# WORK INSTRUCTIONS
Please indicate the number of lines in the listing below that include the string "icon"; add nothing else.
EXTRACTED MATERIAL below:
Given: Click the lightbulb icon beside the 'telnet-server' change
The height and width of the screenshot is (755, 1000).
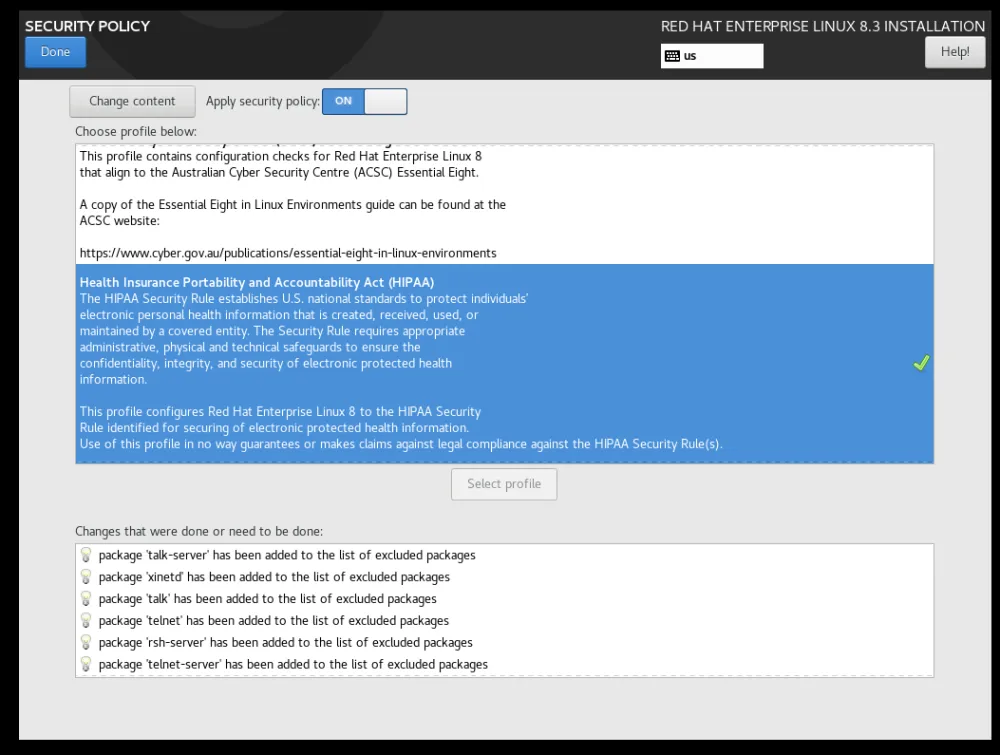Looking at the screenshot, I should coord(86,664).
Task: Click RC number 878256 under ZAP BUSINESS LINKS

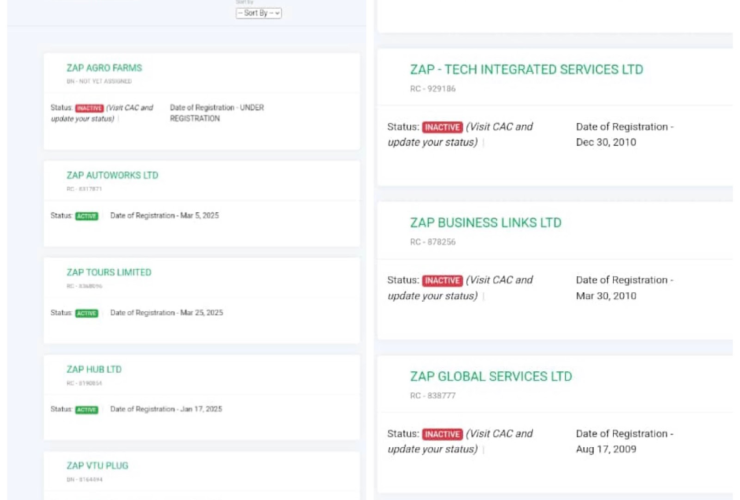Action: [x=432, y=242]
End of EXTRACTED MATERIAL.
EXTRACTED MATERIAL below:
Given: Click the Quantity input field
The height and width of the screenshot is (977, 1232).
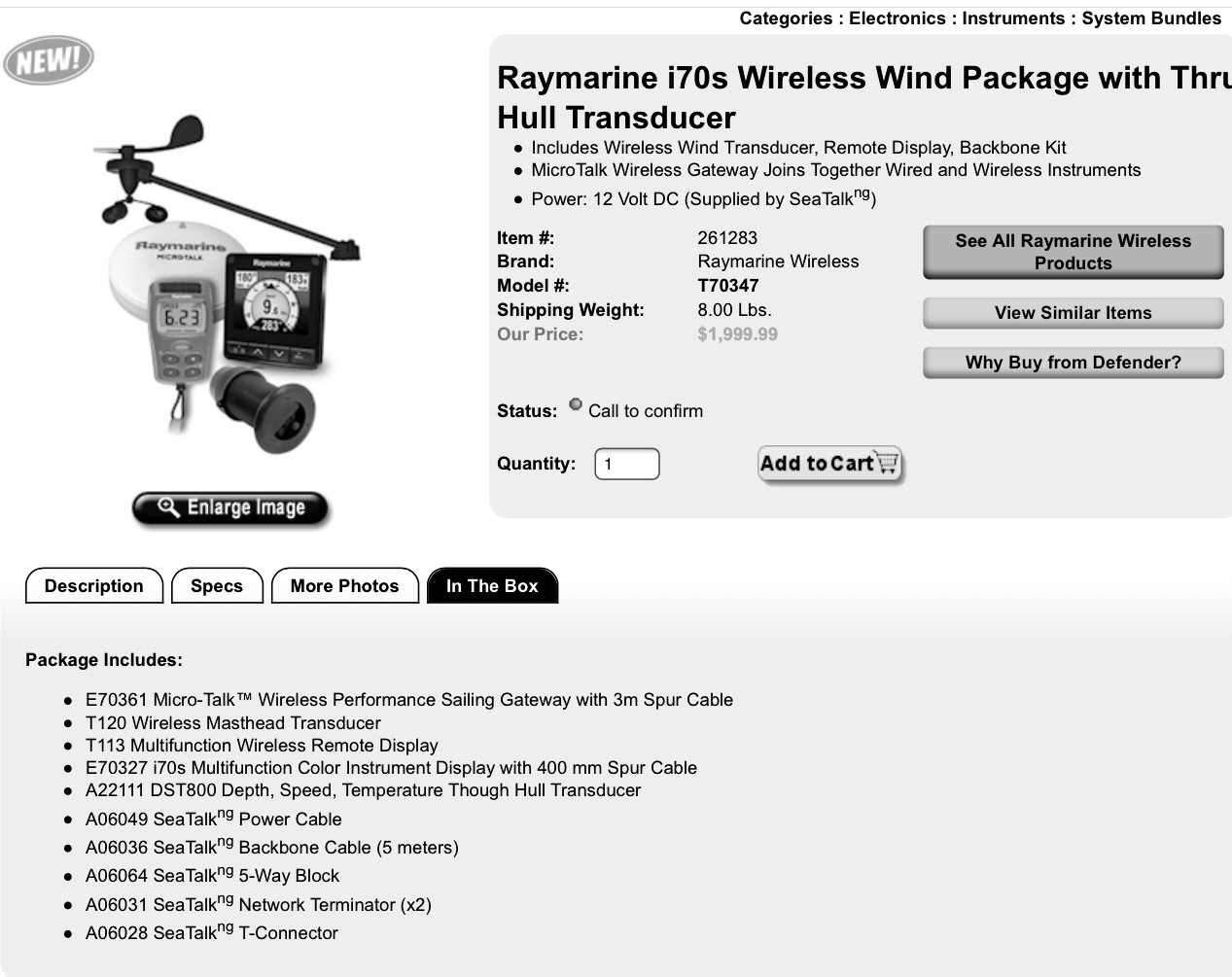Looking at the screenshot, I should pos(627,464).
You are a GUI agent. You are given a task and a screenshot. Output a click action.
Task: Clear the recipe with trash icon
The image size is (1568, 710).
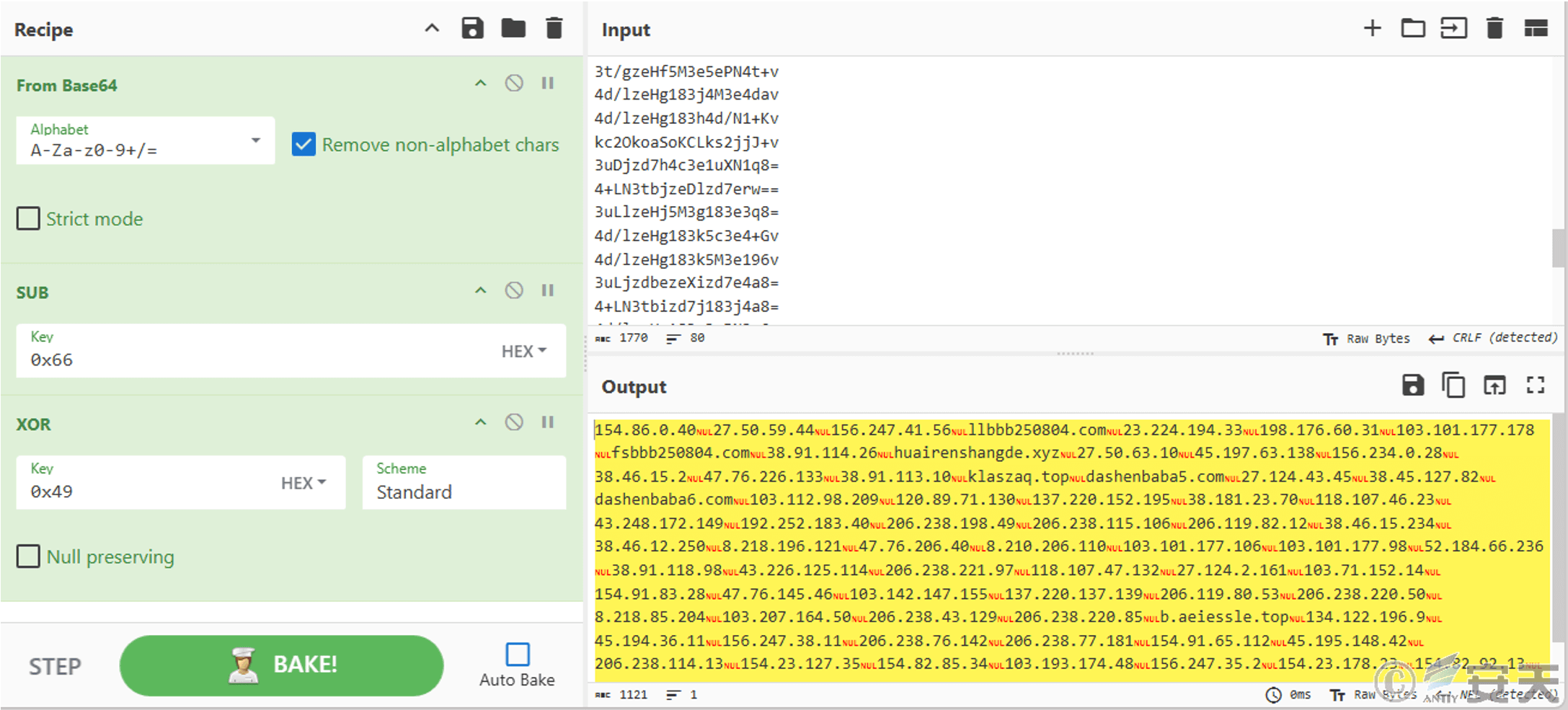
End of EXTRACTED MATERIAL.
EXTRACTED MATERIAL below:
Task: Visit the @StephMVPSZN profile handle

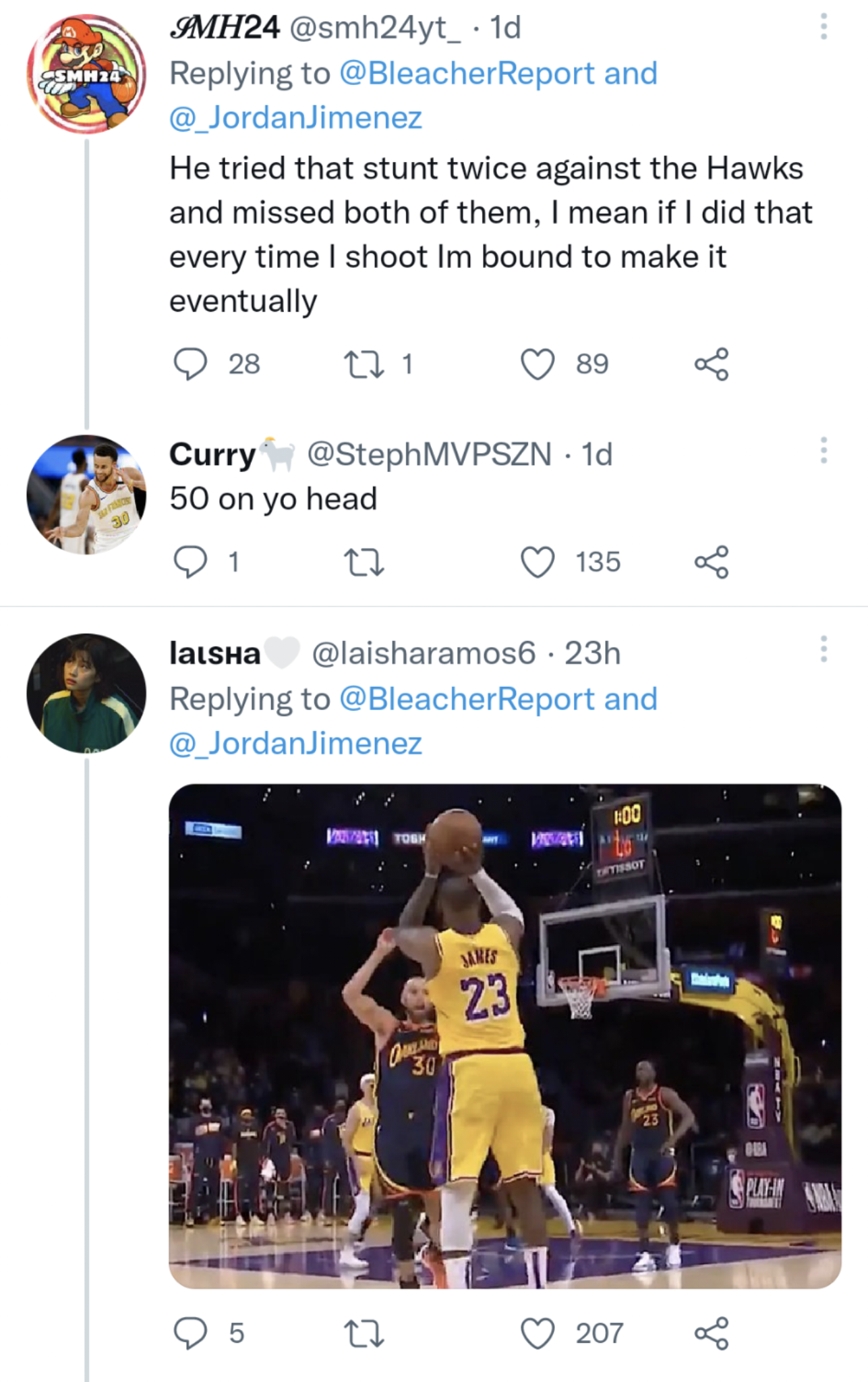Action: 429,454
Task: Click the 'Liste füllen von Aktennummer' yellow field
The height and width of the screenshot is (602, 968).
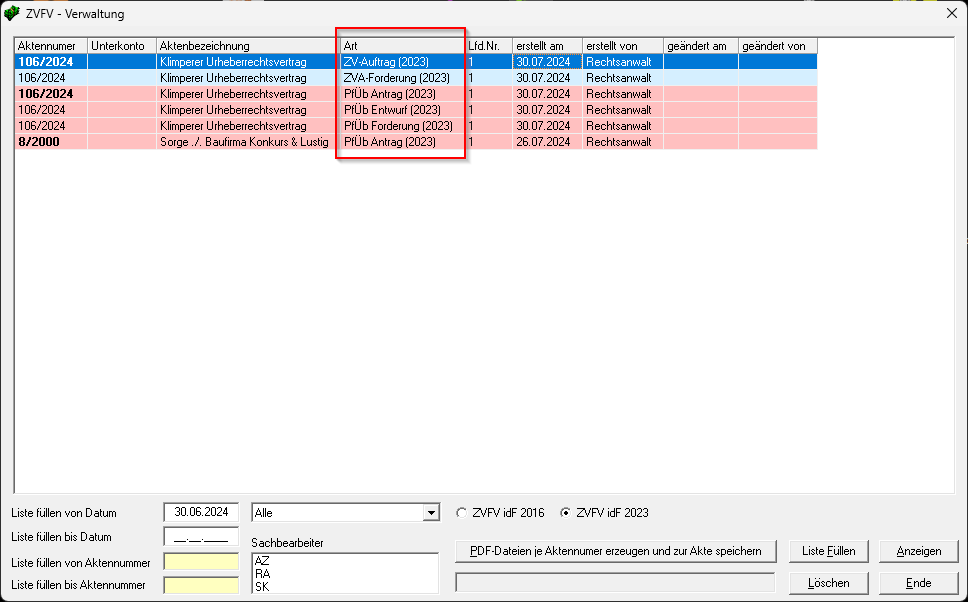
End of EXTRACTED MATERIAL.
# RESULT
2